Rewrite the part of the data that opens with the line containing "Viewport: 512px width, 659px" and closes at the end of the data as a JSON list of strings, one string per line, with blank lines skipped. Leave the pictures out.

[Stored data]

────────

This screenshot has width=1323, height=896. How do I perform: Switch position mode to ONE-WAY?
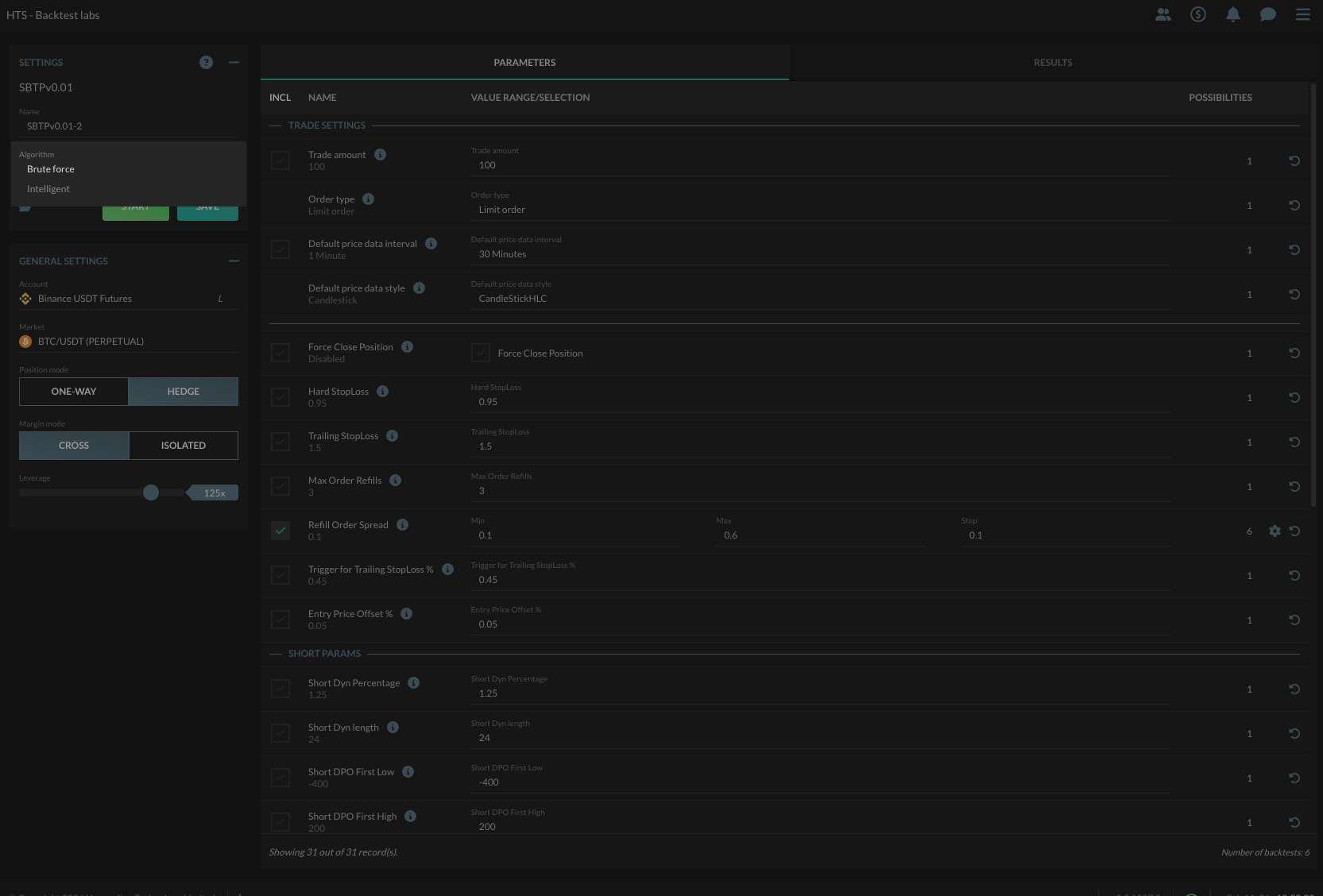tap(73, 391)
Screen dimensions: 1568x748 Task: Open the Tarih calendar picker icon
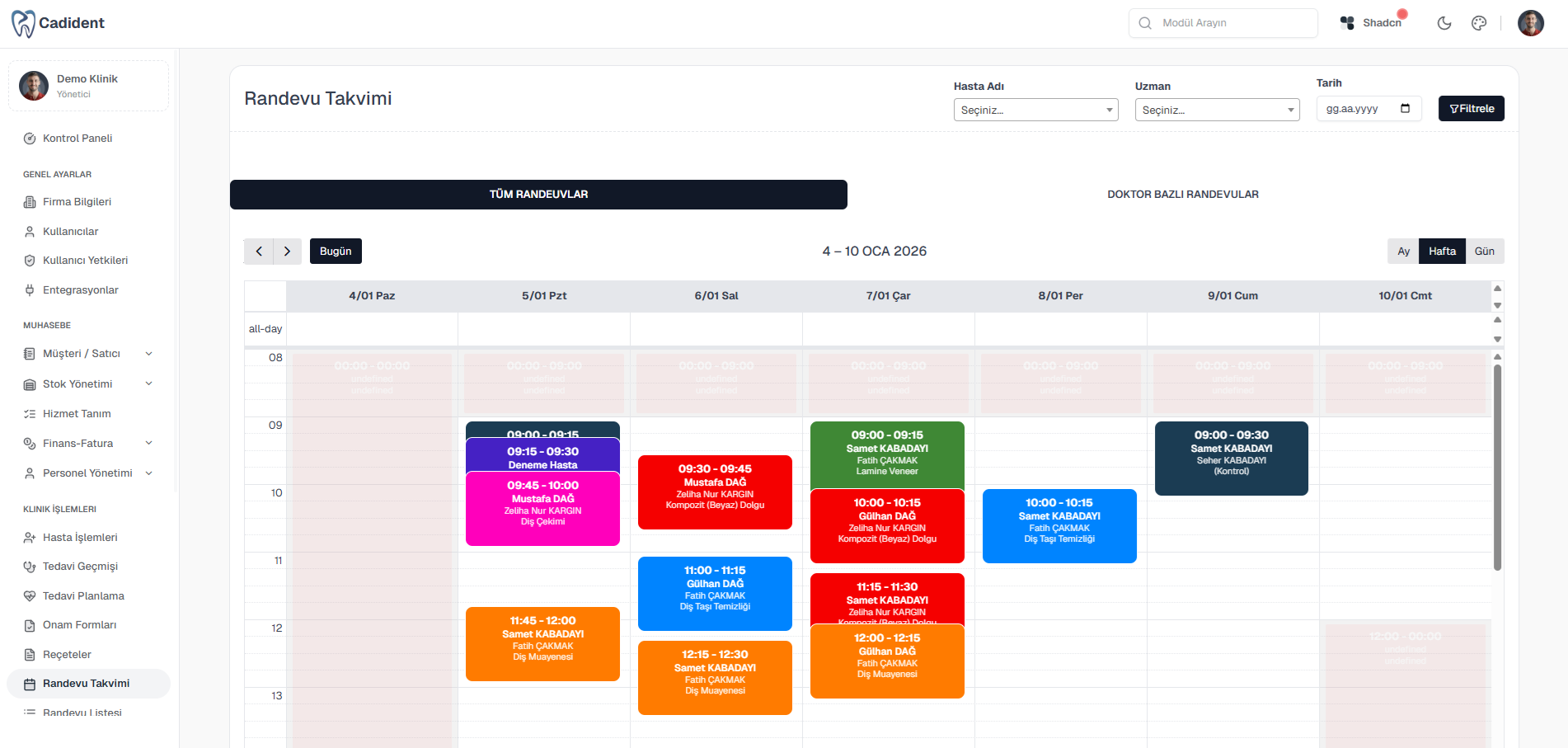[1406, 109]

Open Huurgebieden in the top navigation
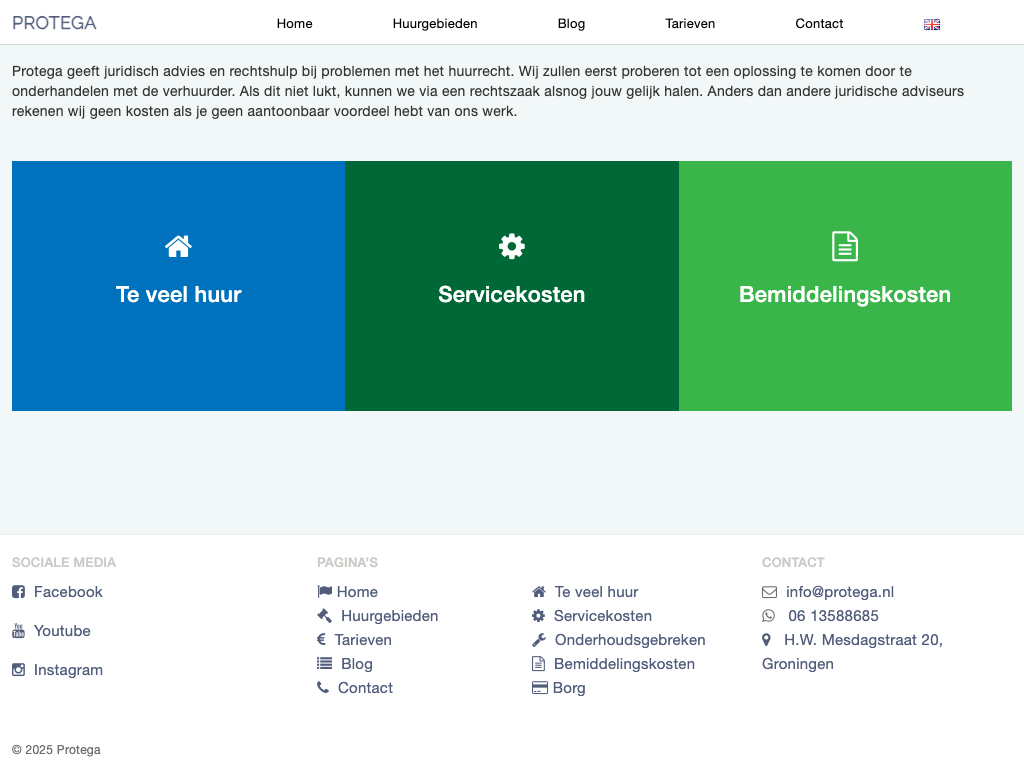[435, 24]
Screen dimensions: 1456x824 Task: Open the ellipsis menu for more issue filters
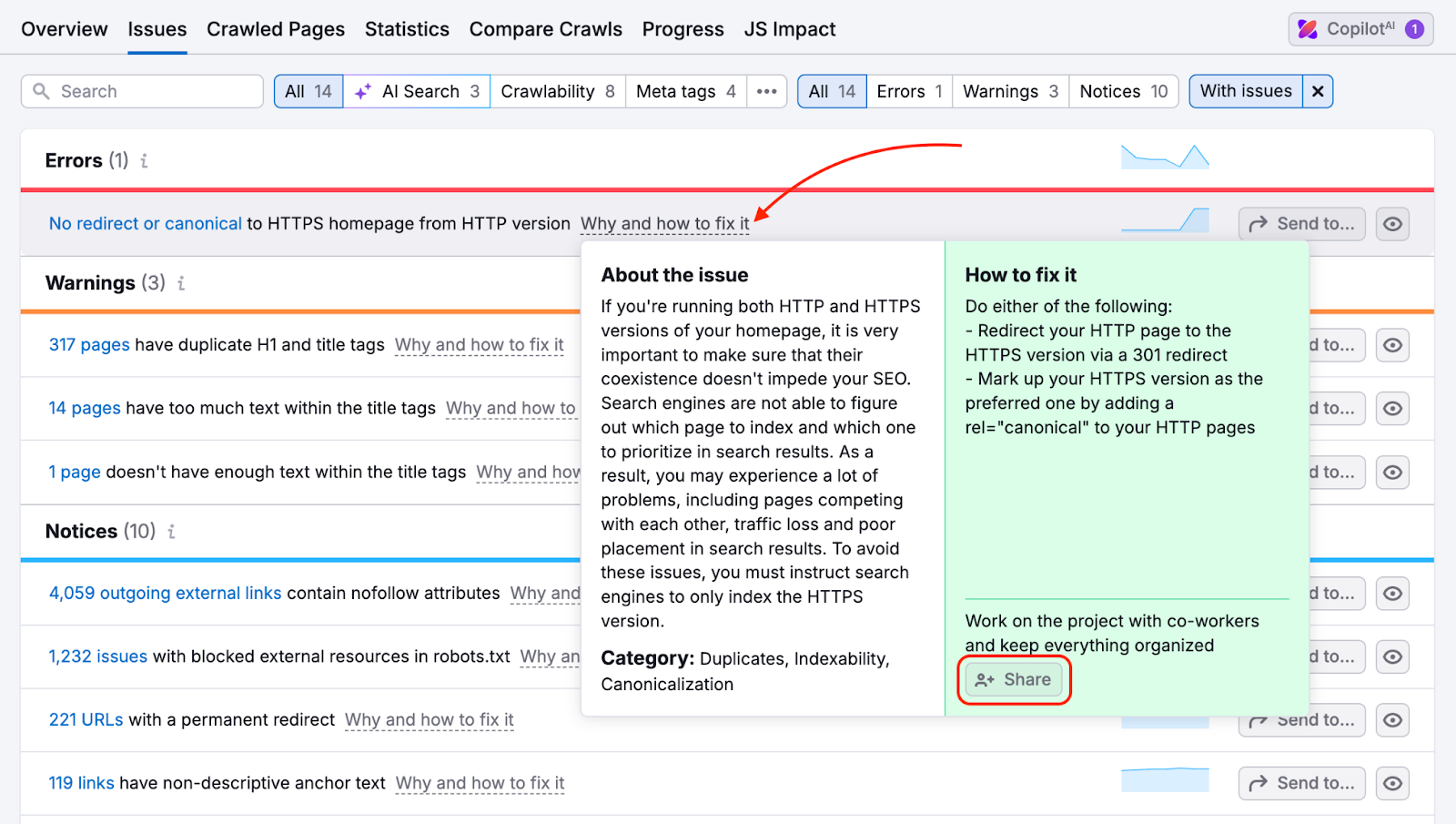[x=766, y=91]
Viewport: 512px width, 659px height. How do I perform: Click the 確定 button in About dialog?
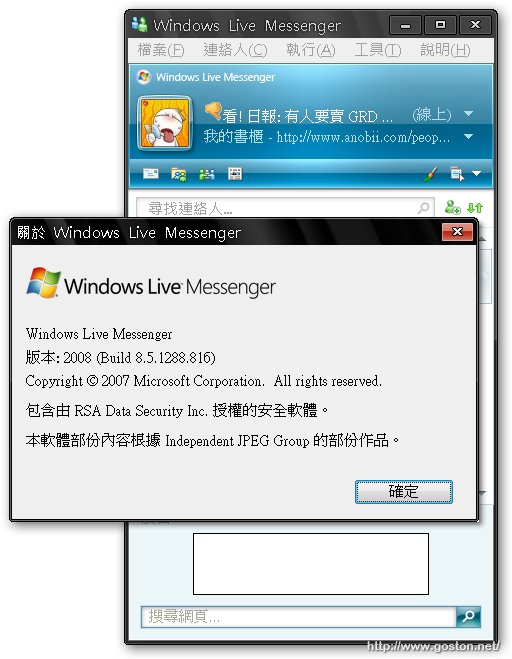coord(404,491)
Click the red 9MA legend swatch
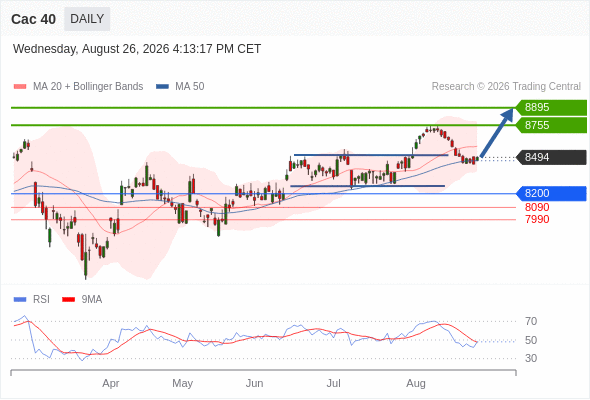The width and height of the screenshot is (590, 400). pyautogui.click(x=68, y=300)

────────

### RESPONSE TO THIS TASK
[
  "Viewport: 512px width, 659px height. How do I perform: Click the 確定 button in About dialog?",
  "coord(404,491)",
  "Click the red 9MA legend swatch",
  "The width and height of the screenshot is (590, 400). pyautogui.click(x=68, y=300)"
]